Direction:
Return the listing below word for word and line for line, leaving out the pictures.

━━━ Records for processing ━━━

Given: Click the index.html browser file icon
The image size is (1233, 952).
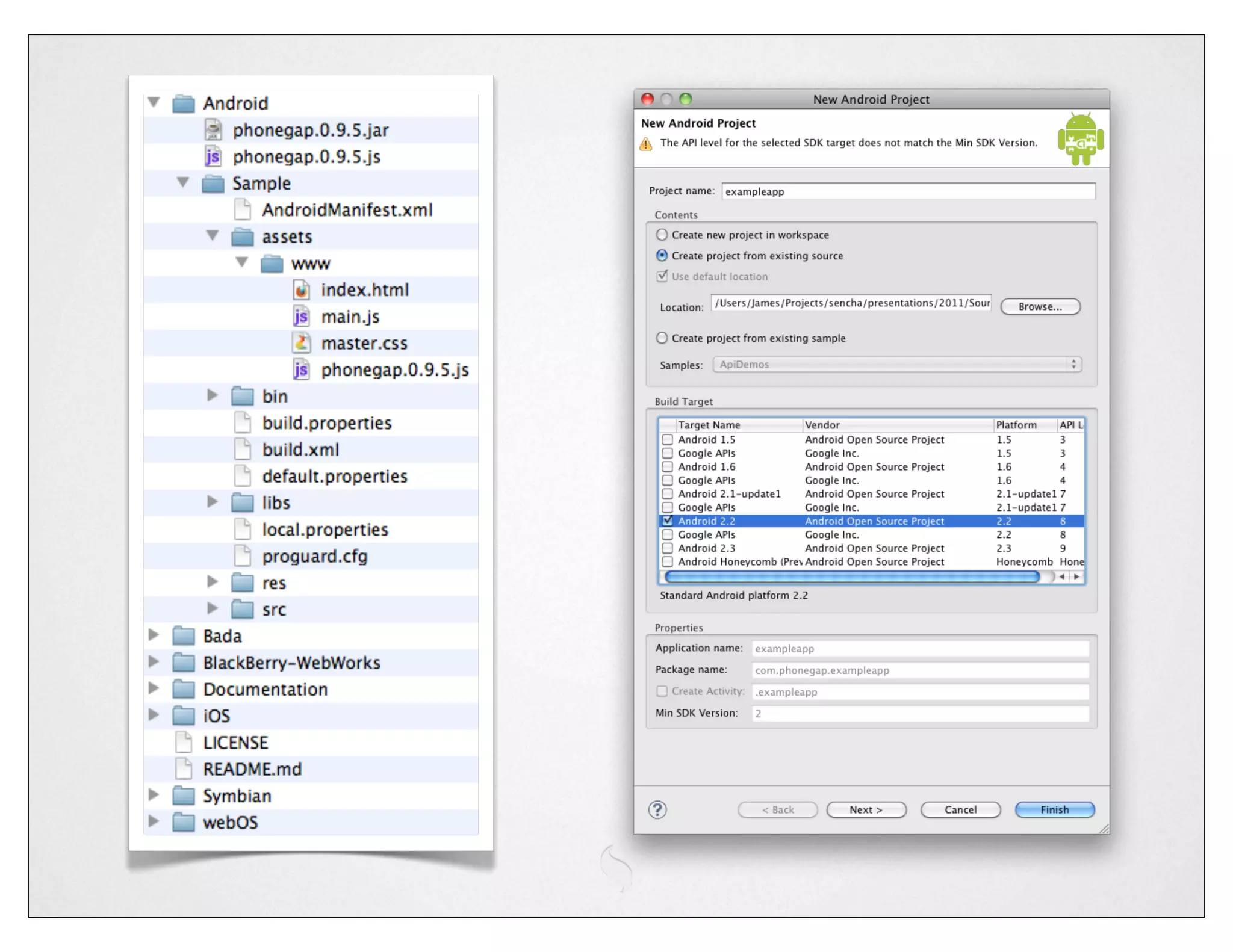Looking at the screenshot, I should click(x=301, y=290).
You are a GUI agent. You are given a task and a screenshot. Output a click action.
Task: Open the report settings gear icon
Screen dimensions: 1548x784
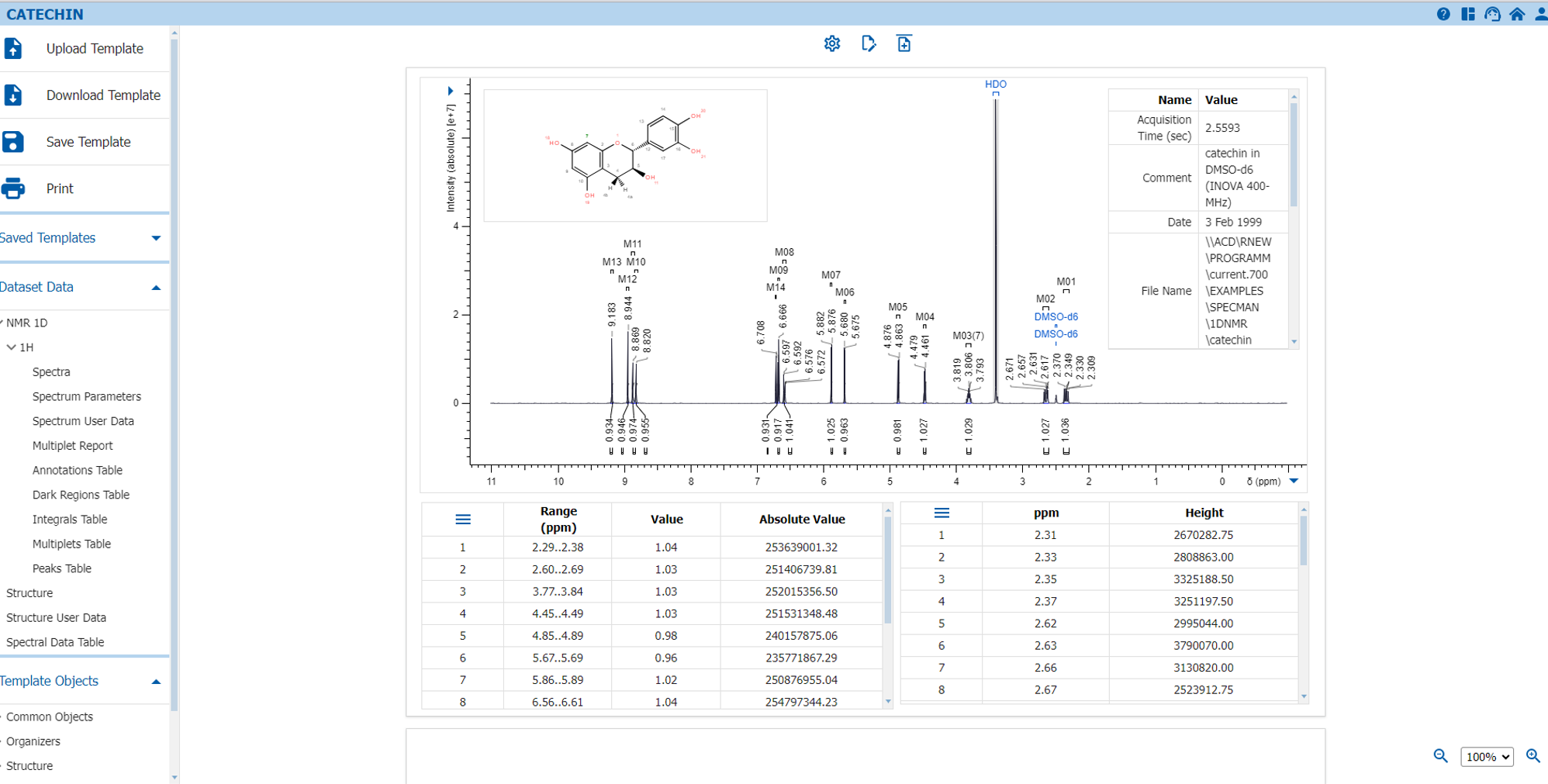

━━━

Complete output:
Given: Click the index.html browser file icon
The image size is (1233, 952).
Looking at the screenshot, I should click(x=301, y=290).
You are a GUI agent. You are given a task and a screenshot. Output a click action.
Task: Open the report settings gear icon
Screen dimensions: 1548x784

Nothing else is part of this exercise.